Amafi stond rustig bij een pilaar aan de linkerkant van de ruimte, net voor de brede trap die omlaag leidde naar de tuin. Toen Tal bij hem was, zei Amafi: 'Ik heb behalve de voordeur nog twee mogelijke uitgangen ontdekt. De eerste is een touwladder die de tuinmannen gebruiken voor het bijknippen van de heg om de tuin. Hij is lang genoeg om tot het dak van de villa hieronder te komen. Aan de andere kant van de tuin is een stil rotspad. We kunnen daar de heuvel af tot een plek waar we zonder problemen naar de weg eronder kunnen springen. Allebei goed voor een snelle aftocht.'
'Goed gedaan.'
'Ik dien u zo goed ik kan, verhevenheid.'
Tal weerstond de verleiding Amafi eraan te herinneren dat hij hem ook al twee keer had geprobeerd te vermoorden toen hem dat zo uitkwam, en zei: 'Vertel me nog eens: als je de prins van het keizerlijk huis van Kesh wilde aanvallen, hoe zou je dat van hieruit dan doen?'
'Dat zou ik niet doen,' zei Amafi. 'Ik zou een plek uitkiezen en ervoor zorgen dat iemand de prins naar me toe bracht.'
'Daarvoor zou een agent binnen de keizerlijke entourage nodig zijn.'
Amafi haalde zijn schouders op. 'En kan dat dan niet?'
Tal overwoog het. 'Jazeker wel.' Hij dacht een tijdje na, en zei toen: 'Maar als er vanavond geen prins verschijnt, klopt onze informatie niet en is dit een zinloze oefening geweest. We wachten nog een uur, en als er dan niemand is gekomen, keren we terug naar onze vertrekken.'
'Jawel, verhevenheid,' antwoordde Amafi met een hoofdknik. 'U gaat weer kaarten?'
'Nee,' zei Tal. 'Ik ben er niet voor in de stemming. Ik denk dat ik maar eens wat ga rondwandelen in de zaal en kijken wie er zijn binnengekomen sinds ik van de tafel ben opgestaan.'
Amafi posteerde zich onopvallend in de buurt van de dichtstbijzijnde ontsnappingsweg, en Tal liep de zaal weer in.

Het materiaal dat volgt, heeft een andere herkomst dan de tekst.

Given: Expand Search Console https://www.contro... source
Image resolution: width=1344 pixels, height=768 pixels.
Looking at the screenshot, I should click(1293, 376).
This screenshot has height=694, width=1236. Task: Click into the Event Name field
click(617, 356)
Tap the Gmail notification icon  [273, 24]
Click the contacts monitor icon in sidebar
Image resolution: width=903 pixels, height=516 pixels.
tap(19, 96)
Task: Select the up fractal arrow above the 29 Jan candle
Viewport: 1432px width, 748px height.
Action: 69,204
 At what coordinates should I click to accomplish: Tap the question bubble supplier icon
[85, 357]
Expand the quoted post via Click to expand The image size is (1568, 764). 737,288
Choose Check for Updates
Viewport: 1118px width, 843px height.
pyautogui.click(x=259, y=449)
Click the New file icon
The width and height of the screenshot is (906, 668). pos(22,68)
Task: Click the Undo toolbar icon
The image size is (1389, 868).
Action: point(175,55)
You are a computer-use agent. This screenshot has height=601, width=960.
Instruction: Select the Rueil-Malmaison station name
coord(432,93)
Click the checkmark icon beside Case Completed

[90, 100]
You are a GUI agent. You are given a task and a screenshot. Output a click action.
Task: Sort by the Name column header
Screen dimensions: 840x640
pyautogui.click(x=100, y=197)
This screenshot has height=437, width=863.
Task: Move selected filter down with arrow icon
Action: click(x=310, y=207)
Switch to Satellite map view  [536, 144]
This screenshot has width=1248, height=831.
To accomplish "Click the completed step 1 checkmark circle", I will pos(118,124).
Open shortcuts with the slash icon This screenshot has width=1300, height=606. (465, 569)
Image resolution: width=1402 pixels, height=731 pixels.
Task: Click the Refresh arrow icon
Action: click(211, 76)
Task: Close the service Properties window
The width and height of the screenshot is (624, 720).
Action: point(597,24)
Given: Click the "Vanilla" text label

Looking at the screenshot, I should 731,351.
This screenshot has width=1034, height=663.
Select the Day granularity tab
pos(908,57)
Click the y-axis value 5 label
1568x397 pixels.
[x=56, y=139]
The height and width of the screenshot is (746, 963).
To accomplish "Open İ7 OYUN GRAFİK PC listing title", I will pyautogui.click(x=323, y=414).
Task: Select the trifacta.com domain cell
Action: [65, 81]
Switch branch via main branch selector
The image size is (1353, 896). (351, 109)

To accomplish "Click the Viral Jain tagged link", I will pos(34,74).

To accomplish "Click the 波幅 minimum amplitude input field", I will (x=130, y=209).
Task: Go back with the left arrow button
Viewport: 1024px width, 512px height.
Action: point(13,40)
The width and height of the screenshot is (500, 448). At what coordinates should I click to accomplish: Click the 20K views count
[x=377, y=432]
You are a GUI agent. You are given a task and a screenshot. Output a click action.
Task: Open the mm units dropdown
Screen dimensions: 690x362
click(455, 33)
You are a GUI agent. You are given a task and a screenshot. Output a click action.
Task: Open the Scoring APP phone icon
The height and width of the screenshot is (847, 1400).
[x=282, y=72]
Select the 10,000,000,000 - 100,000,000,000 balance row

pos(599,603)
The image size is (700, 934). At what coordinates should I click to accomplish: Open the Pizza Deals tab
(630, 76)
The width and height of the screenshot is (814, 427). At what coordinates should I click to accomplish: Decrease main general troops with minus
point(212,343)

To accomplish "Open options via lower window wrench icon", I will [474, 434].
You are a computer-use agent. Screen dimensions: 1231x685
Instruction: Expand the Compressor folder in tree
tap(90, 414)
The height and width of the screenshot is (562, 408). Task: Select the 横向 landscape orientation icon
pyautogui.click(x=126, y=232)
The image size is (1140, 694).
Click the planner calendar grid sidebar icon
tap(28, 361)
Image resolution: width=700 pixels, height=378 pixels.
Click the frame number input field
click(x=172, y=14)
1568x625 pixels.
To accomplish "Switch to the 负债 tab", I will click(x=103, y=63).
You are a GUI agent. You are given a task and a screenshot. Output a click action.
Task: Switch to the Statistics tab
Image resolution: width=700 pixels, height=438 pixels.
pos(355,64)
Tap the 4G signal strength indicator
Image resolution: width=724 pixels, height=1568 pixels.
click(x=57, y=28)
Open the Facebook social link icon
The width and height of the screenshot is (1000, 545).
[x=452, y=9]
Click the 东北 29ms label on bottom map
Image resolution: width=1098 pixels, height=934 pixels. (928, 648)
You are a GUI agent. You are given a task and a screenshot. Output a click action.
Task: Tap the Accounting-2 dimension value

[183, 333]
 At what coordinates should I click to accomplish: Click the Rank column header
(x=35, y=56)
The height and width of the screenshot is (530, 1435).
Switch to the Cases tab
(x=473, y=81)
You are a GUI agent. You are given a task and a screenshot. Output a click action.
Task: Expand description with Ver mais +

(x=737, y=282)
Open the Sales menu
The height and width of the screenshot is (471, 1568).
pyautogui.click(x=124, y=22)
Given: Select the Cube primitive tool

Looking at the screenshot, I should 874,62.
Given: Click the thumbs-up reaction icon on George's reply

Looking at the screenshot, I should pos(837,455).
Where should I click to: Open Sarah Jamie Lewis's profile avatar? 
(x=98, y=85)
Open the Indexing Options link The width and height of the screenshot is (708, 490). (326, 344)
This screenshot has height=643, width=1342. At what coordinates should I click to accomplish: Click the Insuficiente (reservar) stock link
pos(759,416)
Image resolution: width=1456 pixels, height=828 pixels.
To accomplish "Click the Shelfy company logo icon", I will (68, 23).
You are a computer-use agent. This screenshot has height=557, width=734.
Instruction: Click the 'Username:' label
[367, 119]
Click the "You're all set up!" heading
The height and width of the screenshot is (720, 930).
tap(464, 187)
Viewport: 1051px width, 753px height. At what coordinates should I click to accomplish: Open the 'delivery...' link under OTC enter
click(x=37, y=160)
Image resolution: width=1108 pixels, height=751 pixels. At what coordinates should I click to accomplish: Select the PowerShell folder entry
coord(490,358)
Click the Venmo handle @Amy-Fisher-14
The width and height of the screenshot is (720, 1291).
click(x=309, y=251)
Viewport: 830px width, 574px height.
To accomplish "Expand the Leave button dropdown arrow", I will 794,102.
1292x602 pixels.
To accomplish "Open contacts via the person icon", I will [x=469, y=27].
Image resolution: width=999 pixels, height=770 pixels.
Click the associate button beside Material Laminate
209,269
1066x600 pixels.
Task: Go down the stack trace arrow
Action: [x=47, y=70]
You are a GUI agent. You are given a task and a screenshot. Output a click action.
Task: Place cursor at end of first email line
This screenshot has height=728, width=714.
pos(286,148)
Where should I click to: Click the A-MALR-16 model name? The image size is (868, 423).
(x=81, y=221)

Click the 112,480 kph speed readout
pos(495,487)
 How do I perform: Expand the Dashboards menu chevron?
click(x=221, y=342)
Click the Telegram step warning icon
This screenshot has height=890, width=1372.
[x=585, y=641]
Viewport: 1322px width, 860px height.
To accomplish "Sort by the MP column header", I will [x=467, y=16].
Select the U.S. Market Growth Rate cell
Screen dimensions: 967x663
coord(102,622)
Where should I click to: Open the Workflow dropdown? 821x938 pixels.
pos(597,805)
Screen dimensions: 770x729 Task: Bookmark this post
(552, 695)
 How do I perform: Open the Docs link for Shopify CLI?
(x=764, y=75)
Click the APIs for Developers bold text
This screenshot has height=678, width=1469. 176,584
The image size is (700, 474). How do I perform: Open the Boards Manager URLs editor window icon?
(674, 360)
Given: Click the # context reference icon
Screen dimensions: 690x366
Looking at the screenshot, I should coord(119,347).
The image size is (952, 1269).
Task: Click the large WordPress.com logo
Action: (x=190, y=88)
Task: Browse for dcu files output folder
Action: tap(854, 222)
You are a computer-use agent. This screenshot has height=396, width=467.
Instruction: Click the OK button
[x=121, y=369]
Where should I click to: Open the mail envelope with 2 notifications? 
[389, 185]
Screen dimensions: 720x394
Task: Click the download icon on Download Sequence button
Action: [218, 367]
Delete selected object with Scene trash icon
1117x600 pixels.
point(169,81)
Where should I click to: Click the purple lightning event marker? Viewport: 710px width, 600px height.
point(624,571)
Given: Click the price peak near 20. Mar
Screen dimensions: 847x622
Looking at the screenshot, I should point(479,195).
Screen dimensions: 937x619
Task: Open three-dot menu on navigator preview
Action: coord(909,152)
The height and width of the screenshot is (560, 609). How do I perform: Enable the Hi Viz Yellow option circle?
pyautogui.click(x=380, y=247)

Dit was wel het grootste en meest opulente gokhuis dat Tal ooit had gezien, maar hij vond het ook vreemd. Elk gokhuis in het Koninkrijk der Eilanden, Roldem, Olasko en elders in het noorden stond helemaal vol met speeltafels, zodat de ondernemer zoveel mogelijk winst kon behalen. Maar hier lagen er in grote delen van de zaal alleen maar stapels kussens rond lage tafeltjes waar de rijken en edelen zich konden ontspannen, praten of andere geneugten konden vinden. In een donkere hoek hingen verscheidene jonge ras bloed-mannen rond en gaven elkaar een lange pijp door. Door het ziekelijk zoete aroma wist Tal dat ze niet slechts een exotisch soort tabak rookten.
Er waren enkele zeer aantrekkelijke jonge vrouwen verschenen, en sommigen lachten uitnodigend naar Tal terwijl hij langs wandelde. Gokken, drugs, hoeren en drank, dacht Tal. Eigenlijk hoefde je hier nooit weg, want je kon hier al je wensen vervullen.
Er ging een uur voorbij en Tal speelde nog een paar rondjes kaart. Toen stond hij op, stak zijn bescheiden winst in zijn zak en ging naar Amafi. 'Er komt niemand,' zei hij tegen de voormalige huurmoordenaar.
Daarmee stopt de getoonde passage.